*Brief*:
Below is a block of records; reproduce all of them exactly and leave out any pictures.

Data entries
# # #

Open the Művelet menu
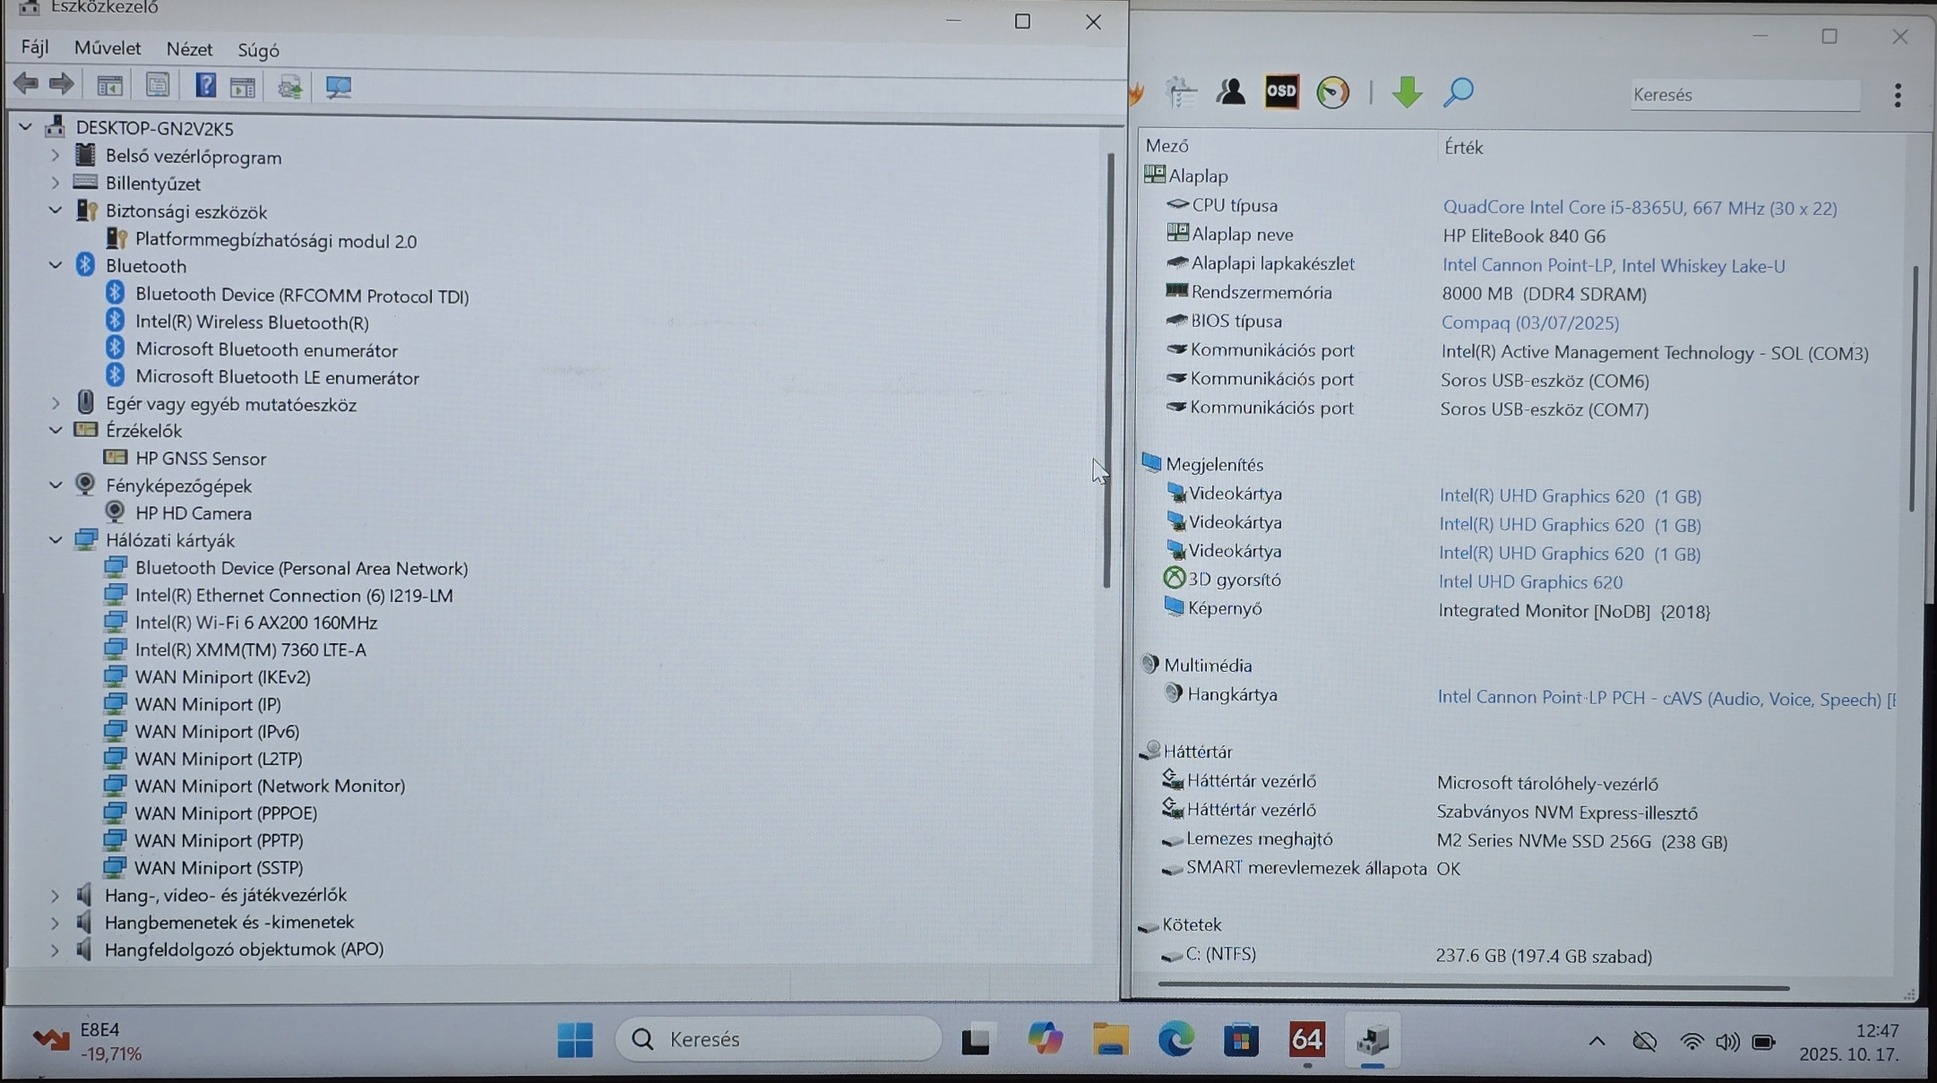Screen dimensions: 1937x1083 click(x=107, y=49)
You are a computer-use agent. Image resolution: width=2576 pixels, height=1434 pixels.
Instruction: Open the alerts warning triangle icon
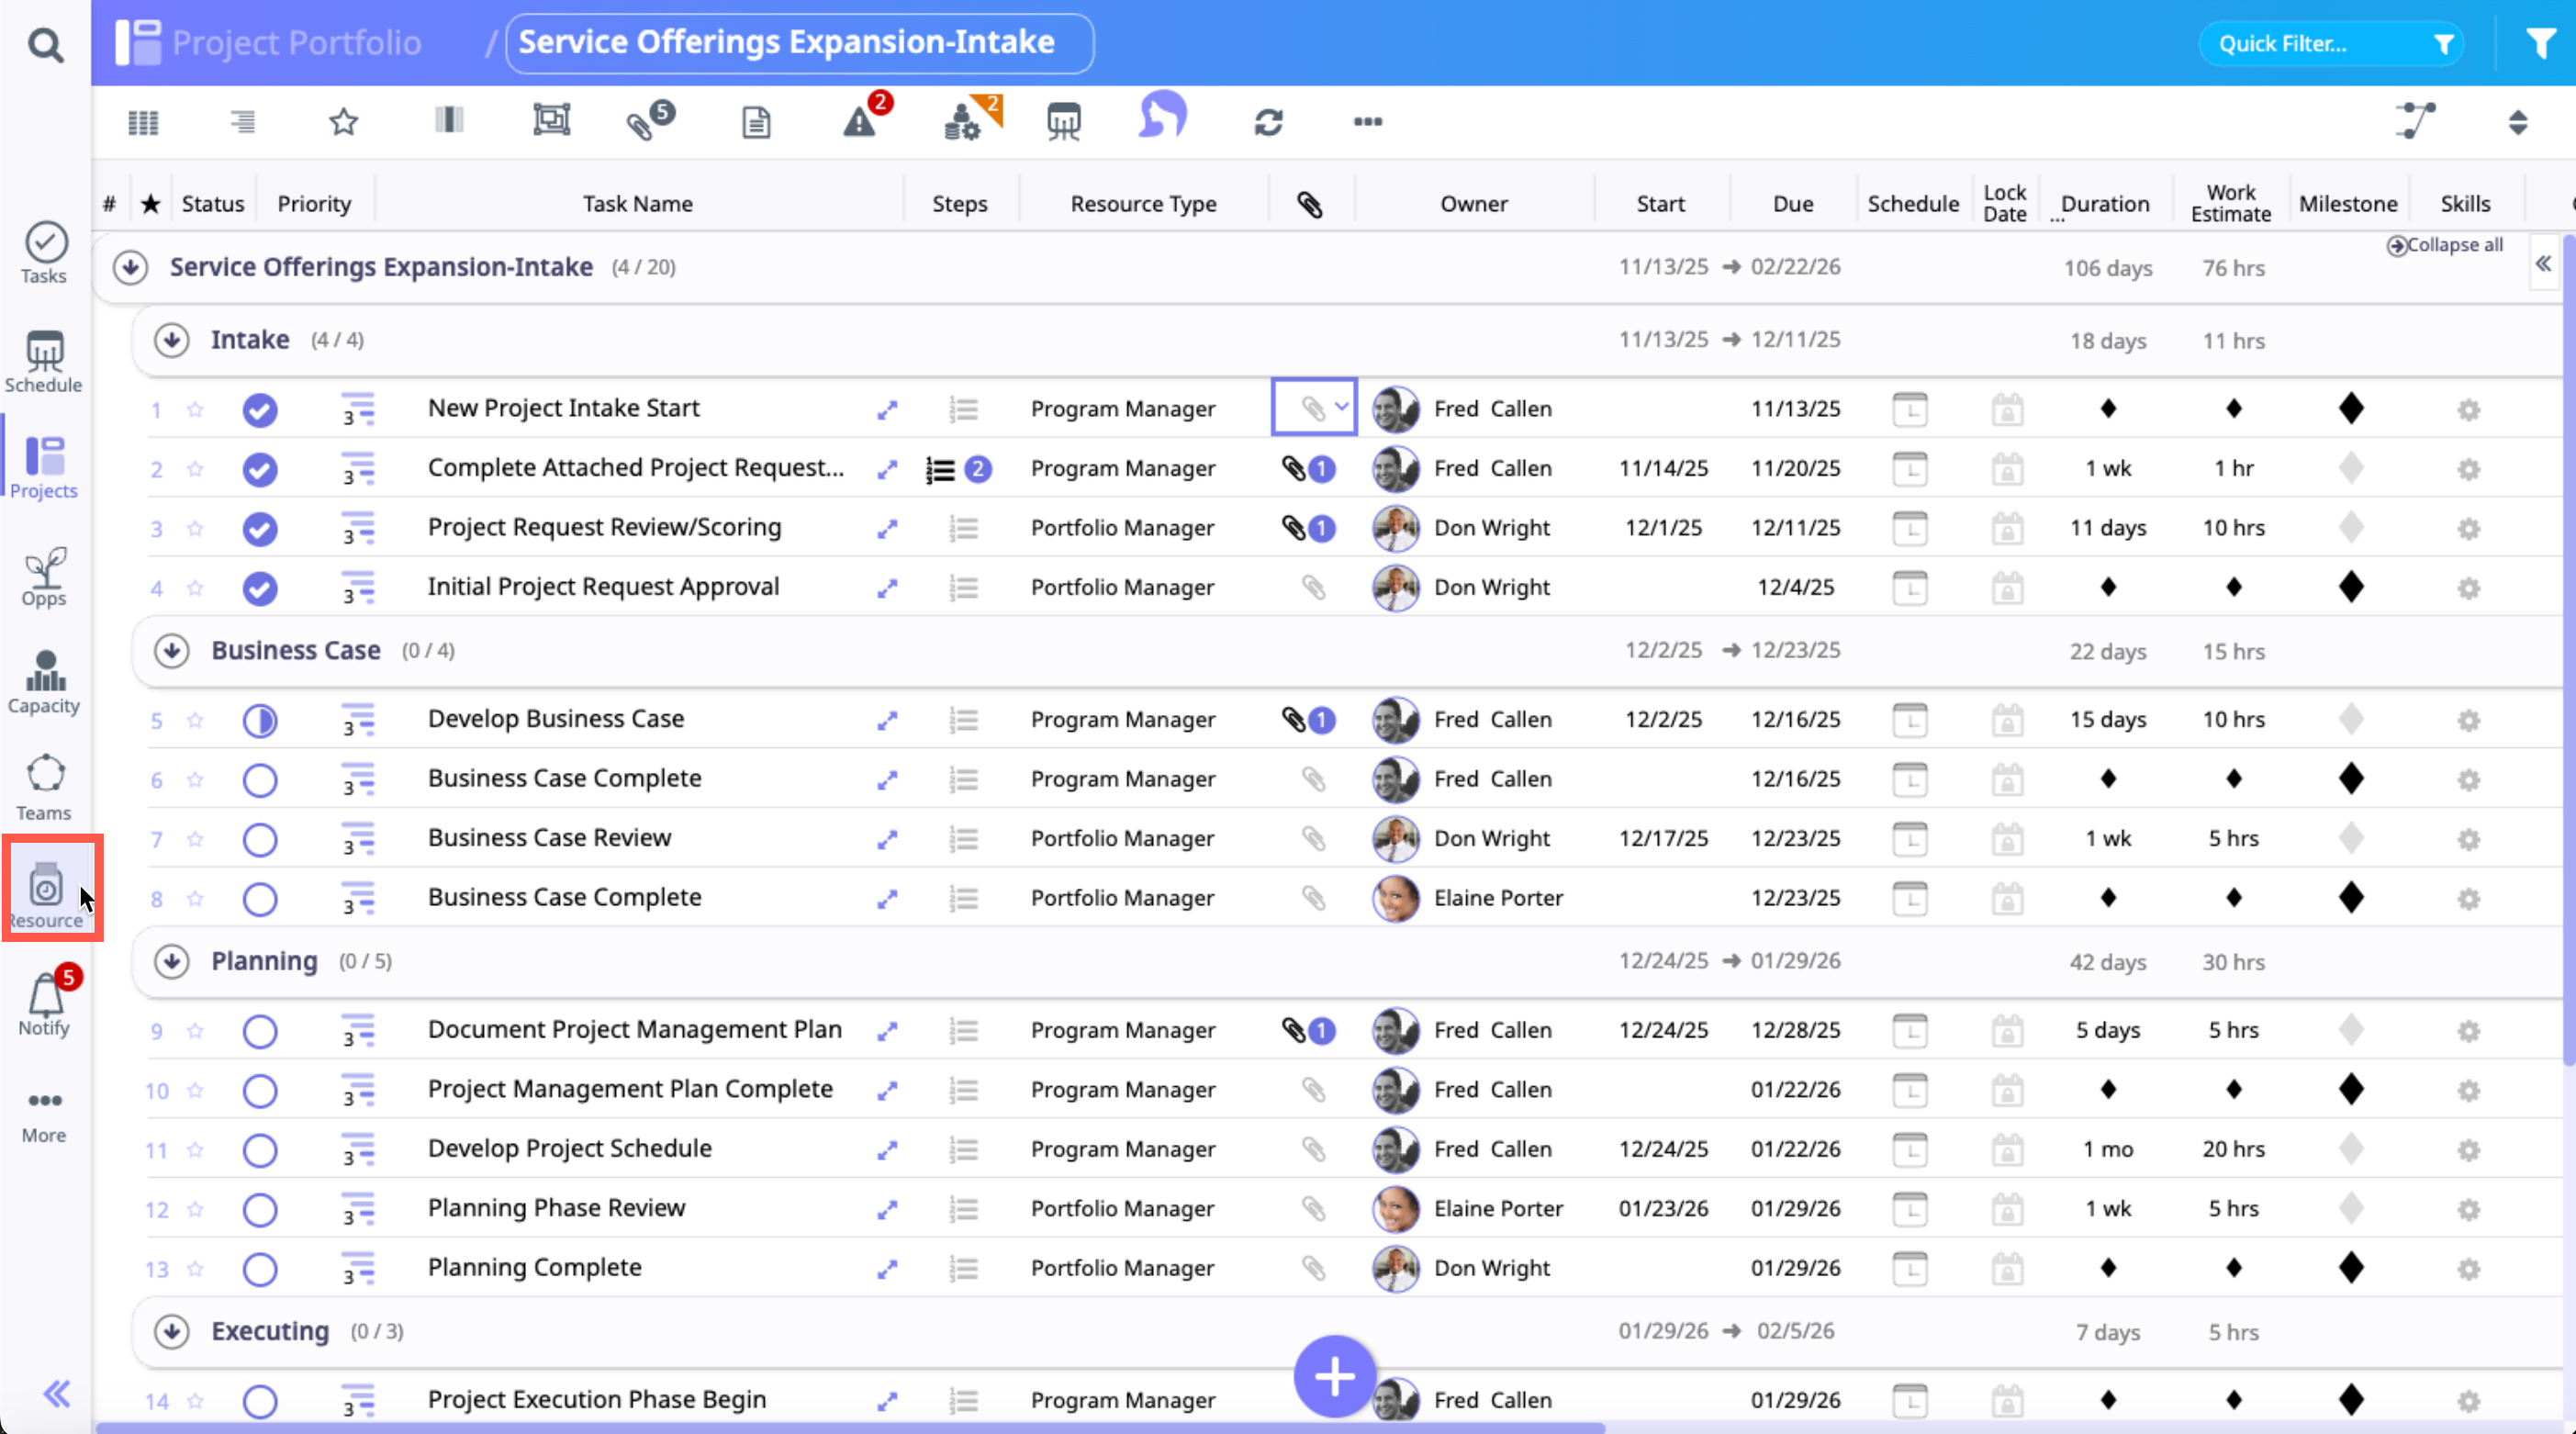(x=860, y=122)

# # #

*Result of this exercise*:
Open the Művelet menu
Screen dimensions: 1937x1083 click(x=107, y=49)
You are a computer-use agent. Image resolution: width=2576 pixels, height=1434 pixels.
Instruction: Open the alerts warning triangle icon
(x=860, y=122)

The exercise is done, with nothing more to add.